Review: Neo4j supercharges graph analytics

When it comes to tracking relationships, Neo4j is faster, more flexible, and more scalable than relational databases

Review: Neo4j supercharges graph analytics
Thinkstock
At a Glance

Neo4j is both the original graph database and the continued leader in the graph database market. Designed to store entities and relationships, and optimized to perform graph operations such as traversals, clustering, and shortest-path calculations, Neo4j shines at exploring data that consists of huge numbers of many-to-many relationships.

To understand why graph databases are different and sometimes desirable, we need to go back in time. Early databases were little more than indexed file systems for sequential records (ISAM) with fixed field layouts. Soon databases started expressing hierarchical relationships, such as departments belonging to divisions. Then they captured networks using sets with 1:n relationships; you could traverse the sets programmatically. The standard for the network database model was first issued by CODASYL in 1969.

When relational databases were first introduced, in the early 1970s, they were roughly half as fast as CODASYL databases, because of the overhead of the SQL query processor, especially when joining related tables. Fortunately computer hardware was becoming faster — Moore’s Law observed that the density of components on a circuit board was doubling every two years. That observation held for decades.

Relational database limitations

Relational databases are still going strong, and still need powerful server hardware. For really big data under heavy use, however, relational queries tend to slow down, mostly because of large join tables, contention for indexes, and complicated join logic.

Relational databases are not well suited to capturing ad hoc relationships that are not consistent across all records: You wind up with sparsely populated rows and way too many indexes, both of which slow down the database performance.
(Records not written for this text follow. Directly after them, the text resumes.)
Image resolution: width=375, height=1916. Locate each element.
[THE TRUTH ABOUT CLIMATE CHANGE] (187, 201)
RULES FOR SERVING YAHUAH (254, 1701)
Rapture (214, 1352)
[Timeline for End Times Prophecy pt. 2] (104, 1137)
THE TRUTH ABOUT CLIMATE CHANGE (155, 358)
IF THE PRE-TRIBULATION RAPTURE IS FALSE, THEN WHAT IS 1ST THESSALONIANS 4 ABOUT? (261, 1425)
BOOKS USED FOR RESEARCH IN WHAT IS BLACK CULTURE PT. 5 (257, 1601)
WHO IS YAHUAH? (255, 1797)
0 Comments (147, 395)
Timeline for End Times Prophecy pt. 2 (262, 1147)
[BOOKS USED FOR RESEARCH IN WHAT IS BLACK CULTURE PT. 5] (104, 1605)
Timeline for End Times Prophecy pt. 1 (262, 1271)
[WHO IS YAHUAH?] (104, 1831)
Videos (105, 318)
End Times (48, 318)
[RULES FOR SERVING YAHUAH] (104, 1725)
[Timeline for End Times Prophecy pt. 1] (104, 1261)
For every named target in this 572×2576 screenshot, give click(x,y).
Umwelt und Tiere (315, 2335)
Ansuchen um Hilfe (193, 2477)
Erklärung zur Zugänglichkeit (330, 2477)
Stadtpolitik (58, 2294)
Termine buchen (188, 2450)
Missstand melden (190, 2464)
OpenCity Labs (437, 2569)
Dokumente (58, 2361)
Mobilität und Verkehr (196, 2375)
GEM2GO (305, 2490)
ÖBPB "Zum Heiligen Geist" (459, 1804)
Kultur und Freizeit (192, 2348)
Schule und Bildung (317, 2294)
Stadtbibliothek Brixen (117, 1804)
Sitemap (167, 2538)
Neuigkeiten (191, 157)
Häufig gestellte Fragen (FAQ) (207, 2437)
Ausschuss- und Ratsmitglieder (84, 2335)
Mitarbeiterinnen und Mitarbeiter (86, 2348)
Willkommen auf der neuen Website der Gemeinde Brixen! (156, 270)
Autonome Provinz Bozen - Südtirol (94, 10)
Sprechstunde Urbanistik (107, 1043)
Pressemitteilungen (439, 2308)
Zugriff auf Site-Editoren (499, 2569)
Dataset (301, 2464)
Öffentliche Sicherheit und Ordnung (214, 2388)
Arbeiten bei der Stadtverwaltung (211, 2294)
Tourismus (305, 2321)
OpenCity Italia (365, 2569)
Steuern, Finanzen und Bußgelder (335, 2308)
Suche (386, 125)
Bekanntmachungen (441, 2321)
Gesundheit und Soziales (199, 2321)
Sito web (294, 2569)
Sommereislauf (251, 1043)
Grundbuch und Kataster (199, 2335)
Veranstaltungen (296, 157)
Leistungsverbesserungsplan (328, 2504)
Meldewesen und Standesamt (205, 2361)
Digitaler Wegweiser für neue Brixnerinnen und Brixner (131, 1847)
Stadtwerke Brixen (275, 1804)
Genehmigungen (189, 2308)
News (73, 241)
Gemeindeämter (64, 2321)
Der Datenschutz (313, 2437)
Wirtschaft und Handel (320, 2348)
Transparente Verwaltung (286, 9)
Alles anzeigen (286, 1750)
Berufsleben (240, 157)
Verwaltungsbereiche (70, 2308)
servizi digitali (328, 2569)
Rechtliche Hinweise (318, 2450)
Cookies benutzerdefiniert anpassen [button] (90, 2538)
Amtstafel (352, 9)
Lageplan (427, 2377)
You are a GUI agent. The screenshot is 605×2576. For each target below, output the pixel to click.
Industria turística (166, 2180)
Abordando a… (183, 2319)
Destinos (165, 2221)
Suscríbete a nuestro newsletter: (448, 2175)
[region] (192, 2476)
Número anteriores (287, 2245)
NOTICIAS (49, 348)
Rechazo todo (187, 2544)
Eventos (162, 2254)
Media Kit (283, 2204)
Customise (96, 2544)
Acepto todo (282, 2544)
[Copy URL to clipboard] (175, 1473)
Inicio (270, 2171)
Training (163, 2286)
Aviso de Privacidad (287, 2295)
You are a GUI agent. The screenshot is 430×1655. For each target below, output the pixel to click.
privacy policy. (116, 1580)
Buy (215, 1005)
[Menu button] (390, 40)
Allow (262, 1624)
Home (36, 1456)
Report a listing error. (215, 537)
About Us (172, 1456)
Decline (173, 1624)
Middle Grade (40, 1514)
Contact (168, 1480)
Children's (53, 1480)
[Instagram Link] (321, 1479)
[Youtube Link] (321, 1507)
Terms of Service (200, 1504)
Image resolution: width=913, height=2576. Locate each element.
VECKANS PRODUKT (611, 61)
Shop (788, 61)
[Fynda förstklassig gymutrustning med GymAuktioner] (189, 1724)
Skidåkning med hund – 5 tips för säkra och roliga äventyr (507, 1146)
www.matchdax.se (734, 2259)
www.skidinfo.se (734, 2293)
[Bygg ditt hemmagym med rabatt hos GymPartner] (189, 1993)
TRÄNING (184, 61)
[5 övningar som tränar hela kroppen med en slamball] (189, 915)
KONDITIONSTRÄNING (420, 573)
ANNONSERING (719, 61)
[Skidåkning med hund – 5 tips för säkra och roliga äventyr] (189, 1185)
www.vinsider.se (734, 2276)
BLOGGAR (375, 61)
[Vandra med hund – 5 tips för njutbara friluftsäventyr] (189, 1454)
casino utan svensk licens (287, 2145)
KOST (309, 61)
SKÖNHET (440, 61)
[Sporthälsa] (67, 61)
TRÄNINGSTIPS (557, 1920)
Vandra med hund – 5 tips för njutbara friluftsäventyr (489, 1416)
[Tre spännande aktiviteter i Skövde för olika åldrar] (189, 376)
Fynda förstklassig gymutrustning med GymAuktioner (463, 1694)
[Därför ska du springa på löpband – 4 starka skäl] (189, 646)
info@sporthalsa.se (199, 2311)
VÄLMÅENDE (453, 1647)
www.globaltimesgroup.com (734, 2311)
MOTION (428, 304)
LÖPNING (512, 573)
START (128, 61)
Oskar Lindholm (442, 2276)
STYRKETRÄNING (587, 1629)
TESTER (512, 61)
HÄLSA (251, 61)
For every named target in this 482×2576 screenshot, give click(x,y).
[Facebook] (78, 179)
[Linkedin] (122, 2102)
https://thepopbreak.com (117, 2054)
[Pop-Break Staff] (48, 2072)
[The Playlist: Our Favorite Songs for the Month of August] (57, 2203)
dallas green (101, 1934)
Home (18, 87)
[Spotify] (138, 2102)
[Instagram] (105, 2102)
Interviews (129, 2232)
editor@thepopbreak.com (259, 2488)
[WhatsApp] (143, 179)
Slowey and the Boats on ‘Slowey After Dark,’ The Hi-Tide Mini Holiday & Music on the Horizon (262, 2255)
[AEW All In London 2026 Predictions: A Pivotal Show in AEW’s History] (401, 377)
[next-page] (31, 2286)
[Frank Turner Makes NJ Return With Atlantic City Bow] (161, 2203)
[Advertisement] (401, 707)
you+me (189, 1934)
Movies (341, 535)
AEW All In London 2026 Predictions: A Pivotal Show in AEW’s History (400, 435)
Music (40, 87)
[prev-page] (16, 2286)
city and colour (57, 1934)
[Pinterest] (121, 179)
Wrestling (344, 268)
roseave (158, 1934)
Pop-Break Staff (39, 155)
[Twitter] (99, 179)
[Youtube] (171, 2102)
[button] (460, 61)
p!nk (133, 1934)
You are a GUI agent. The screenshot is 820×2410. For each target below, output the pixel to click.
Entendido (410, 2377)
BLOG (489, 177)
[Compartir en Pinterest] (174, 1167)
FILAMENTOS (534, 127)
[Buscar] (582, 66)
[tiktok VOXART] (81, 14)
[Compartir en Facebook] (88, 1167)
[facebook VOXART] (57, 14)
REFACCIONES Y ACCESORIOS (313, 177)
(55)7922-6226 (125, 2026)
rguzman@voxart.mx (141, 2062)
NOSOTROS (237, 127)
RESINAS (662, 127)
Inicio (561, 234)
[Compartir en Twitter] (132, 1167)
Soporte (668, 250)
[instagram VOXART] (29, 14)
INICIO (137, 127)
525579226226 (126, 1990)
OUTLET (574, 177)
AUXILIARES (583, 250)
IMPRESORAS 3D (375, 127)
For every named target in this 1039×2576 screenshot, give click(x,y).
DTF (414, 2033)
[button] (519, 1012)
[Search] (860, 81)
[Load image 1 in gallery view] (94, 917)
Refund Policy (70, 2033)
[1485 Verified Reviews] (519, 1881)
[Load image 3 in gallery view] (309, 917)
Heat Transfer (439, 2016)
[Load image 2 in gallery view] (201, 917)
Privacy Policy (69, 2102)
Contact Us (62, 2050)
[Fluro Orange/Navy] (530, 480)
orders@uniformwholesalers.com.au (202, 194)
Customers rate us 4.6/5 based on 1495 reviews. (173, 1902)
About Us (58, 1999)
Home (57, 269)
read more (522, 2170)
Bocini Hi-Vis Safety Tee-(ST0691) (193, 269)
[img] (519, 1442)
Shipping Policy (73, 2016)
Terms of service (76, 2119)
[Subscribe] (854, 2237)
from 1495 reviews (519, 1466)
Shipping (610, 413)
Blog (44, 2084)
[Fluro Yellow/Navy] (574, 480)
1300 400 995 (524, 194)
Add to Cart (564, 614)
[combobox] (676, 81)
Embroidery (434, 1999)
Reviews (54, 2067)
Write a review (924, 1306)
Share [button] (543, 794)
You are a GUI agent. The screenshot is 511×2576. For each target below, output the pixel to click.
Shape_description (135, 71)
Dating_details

Remember, the relational schema is fixed, so every record in a given table contains every field, whether or not the field is populated.

Standard, non-graph NoSQL databases — whether key-value, document-oriented, or column-oriented — typically store sets of disconnected values, documents, or columns. To connect them, you can embed an aggregate’s identifier inside a record belonging to another aggregate, but this isn’t very efficient. While there are many excellent use cases for all three kinds of NoSQL databases, connections aren’t their forte.

Enter the graph database

That brings us, finally, to graph databases and Neo4j. In 1999 Emil Eifrem and his colleagues at Neo Technology (now Neo4j, Inc.), needing to perform ad hoc analysis and frustrated by the limitations of relational databases, figured out a way to implement the 300-year-old mathematical graph model in a database with nodes as vertices and relationships as edges.

The Neo engineers created a labeled property graph in which nodes contain properties. Properties are key-value pairs, so the properties used in a given class of node may vary from one node to another. Nodes may have one or more labels. Relationships are named and directed (they always have a start and end node), and like nodes, relationships can also contain properties.

Neo Technology also created native graph storage and native graph processing using index-free adjacency rather than relying on a SQL back end. Neo4j complies with the ACID properties of transactional databases, has cluster support, and does runtime failover.

After 18 years of development, Neo4j is a mature graph database platform that you can run on Windows, MacOS, and Linux, in Docker containers, in VMs, and in clusters. Neo4j can handle very large graphs, even in its open source edition, and unlimited graph sizes in its enterprise edition.

Graph database scalability

Does an arbitrarily large graph make sense? Graph databases don’t suffer from the same scaling issues as relational databases (one of which happens when queries use complex joins of large tables), so a very large graph database is still likely to perform well, at least once the relationships have been created. In the Neo4j Enterprise edition you can add as many cluster nodes as you need for performance purposes; the open source Community edition is limited to one server.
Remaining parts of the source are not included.